Digestive condition of the stomach and small intestine can be affected by dietary fiber before digestive products reach the large intestine. Lenis et al.  reported that dietary fiber in growing pigs diets may decrease in nutrient digestibility due to increased endogenous excretion and/or nutrient absorption. The amount of endogenous nitrogen loss knowledge to distinguish the apparent digestibility of protein and amino acid. Regardless of digestive conditions, true digestibility is an advantage over apparent digestibility in that it is a basic characteristic of feed . Many studies have reported that endogenous protein loss increased by increasing dietary fiber content [27–28, 30]. Mosenthin et al.  and Dilger et al.  suggested that the protein loss was due to a reduced resorption rate of endogenous nitrogen, not just an increase in nitrogen loss in the small intestine.

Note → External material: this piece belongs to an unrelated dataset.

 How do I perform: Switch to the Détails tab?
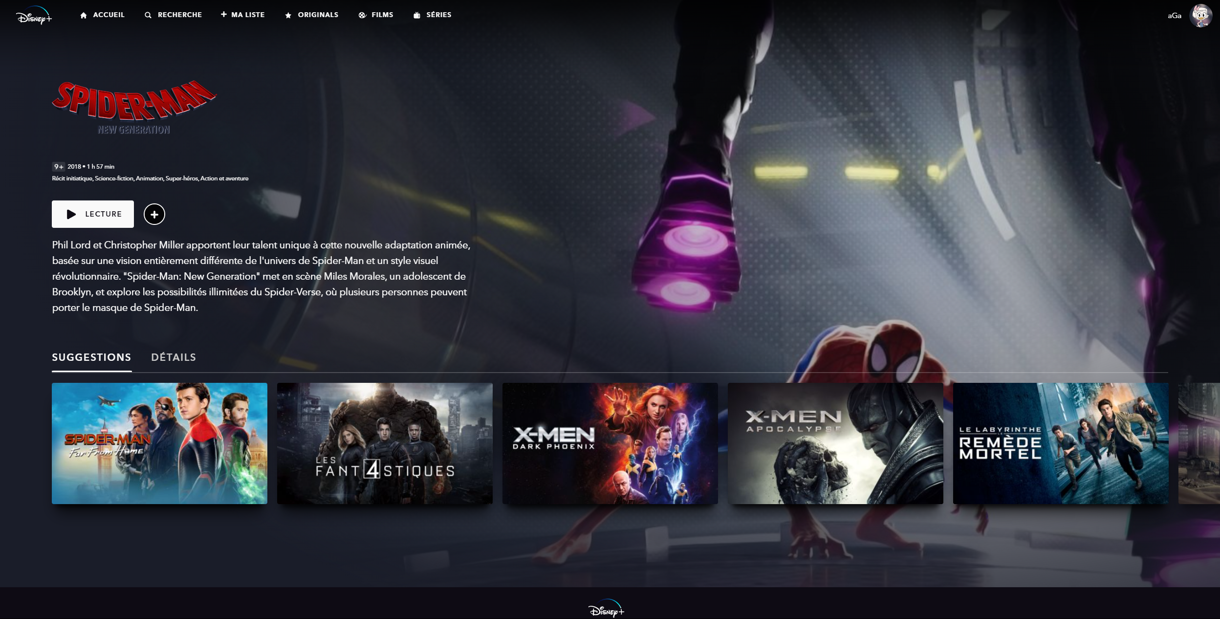click(173, 357)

Results from the present study indicate that replacing corn with soy hulls in corn-soybean meal based diets can increase crude fiber digestibility of growing pigs. Moreover, there is no difference in CP digestibility between basal diet and 5% replacing corn with soy hulls in diet. It is concluded that 5% replacing corn with soy hulls may be a usable alternative to corn in growing pig diets.